_READING TEXT:_
━━━━

Thursday, June 9, 2011

Altercations, Alterations, and Alliterations

Somehow I’ve managed to spend the last year or so putting off writing this blog. I wish I could say that I have been too wrapped up fighting the good fight, but the truth is, life just got the better of me for awhile. Now that it seems the ducks are finally sober enough to line up, the Ts are hanging properly, the Is well-dotted (no, I will abuse no apostrophe purposefully), and the excrement now lying in a single, manageable pile, I think it’s time to write again.  I warn you, I am out of practice.  Please bear with me (yeah, that will get you wanting to read on!).

Some updates: Yes, I am still teaching.  I am, I guess one could say, the unofficial chair for the unofficial English department.  I am working with another instructor to build and maintain our Writing Center.  I am constantly being offered sweeter positions--Chair of Developmental Studies, Director of Remediation and Retention, Chair of General Education, Director of Communication Studies, etc.  I am convinced that these will happen just as well if I don't think about the chance that they could.  I do like what I do, though it can get a bit monotonous at times. To break that cycle, I am helping still another instructor develop a Speech program.  I have also quit smoking.  I am on a diet.  I will surely still die, eventually.

This fall, as rumor would have it, I will be entering an Ed. D. program at UMKC in Education Administration with and Emphasis in Higher Education in Urban Universities.  I think I'm in, but the official word comes at the end of the month.  Needless to say, I will be busy.  Oh, and my daughter will likely move in with us in July.

Wow, even I am bored right now.  On to better things.  

Today’s Topic: Teaching Thinking, Teaching Writing, Teaching the Already Taught.

━━━━

_INFORMATION GIVEN:_
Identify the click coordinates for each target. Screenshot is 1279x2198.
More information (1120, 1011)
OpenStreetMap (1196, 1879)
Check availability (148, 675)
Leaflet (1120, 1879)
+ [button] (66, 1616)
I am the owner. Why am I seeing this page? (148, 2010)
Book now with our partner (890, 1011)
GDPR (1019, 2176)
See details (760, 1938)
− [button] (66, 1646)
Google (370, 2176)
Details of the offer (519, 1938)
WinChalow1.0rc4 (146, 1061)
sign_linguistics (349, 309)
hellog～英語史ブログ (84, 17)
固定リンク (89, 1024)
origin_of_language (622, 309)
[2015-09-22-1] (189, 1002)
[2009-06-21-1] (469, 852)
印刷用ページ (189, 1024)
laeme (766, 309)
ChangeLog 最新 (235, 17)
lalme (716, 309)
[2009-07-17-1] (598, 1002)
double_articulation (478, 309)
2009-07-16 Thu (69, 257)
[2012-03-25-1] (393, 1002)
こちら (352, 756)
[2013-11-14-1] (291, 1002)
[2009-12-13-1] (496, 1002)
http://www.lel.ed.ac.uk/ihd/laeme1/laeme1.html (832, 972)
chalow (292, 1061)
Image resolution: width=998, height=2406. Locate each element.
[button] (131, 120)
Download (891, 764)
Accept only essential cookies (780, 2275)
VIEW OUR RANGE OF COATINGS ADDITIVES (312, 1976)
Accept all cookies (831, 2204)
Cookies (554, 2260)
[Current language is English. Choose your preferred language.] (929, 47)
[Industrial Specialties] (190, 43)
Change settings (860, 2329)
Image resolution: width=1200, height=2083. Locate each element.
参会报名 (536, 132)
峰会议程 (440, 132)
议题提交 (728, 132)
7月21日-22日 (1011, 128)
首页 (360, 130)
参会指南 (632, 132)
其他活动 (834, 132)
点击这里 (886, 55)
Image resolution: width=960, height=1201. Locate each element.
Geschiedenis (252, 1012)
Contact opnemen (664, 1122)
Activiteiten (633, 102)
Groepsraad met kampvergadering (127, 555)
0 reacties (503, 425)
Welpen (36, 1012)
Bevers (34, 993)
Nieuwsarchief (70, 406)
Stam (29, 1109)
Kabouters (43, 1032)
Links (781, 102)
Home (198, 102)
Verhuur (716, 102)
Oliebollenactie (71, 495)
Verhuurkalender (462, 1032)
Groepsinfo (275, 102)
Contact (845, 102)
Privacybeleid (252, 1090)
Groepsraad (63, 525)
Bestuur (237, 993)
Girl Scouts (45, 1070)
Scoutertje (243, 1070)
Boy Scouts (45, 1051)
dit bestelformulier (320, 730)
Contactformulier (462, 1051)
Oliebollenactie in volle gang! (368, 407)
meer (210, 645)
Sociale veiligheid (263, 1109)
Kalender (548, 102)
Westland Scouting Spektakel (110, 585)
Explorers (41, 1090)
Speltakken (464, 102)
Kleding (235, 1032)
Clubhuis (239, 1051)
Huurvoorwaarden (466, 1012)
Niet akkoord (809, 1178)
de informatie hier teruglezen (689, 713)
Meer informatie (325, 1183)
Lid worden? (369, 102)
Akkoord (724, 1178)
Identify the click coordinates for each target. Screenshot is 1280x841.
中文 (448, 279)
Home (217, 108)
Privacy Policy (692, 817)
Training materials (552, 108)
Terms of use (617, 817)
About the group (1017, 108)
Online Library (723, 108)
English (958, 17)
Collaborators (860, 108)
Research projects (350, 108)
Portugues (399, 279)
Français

━━━━

_GIVEN REQUEST 1:_
Answer these from the blog post:
(a) At what school does the writer expect to start an Ed. D. program this fall?
(b) What is the writer helping another instructor develop?
(c) In what month is the writer's daughter likely to move in?
_GIVEN REQUEST 2:_ Pick up the blog post after its last line and write the next few paragraphs.
The listing plays no part here.

_EXERCISE RESULT 1:_
(a) UMKC
(b) A Speech program
(c) July

_EXERCISE RESULT 2:_
"The most important skill one can develop is the ability to learn how to learn" - Thomas Friedman.

We have a new Dean of Curriculum at my University who is, as most new Deans will, trying to shake things up a bit. I think that this can only be a good thing for a college that is less than two years removed from being a correspondence school. Anyway, her first order of business with me was to ask me to design a writing survey for the beginning and ending of the Composition 101 course. She wanted to track how much students learned through the course.

"Sure," I told her. "No problem." Then I went on to explain exactly the kind of information she would be getting from me. "You need to realize," I explained, "these are only eight-week classes. No one will really be able to learn to write in only eight weeks." She seemed shocked that I would have the nerve to say that the course that I designed, one of the classes that they had spent so much money asking me to create, would bear so few results. But then, that is the nature of English--a field where the typical student spends the majority of their formative years studying.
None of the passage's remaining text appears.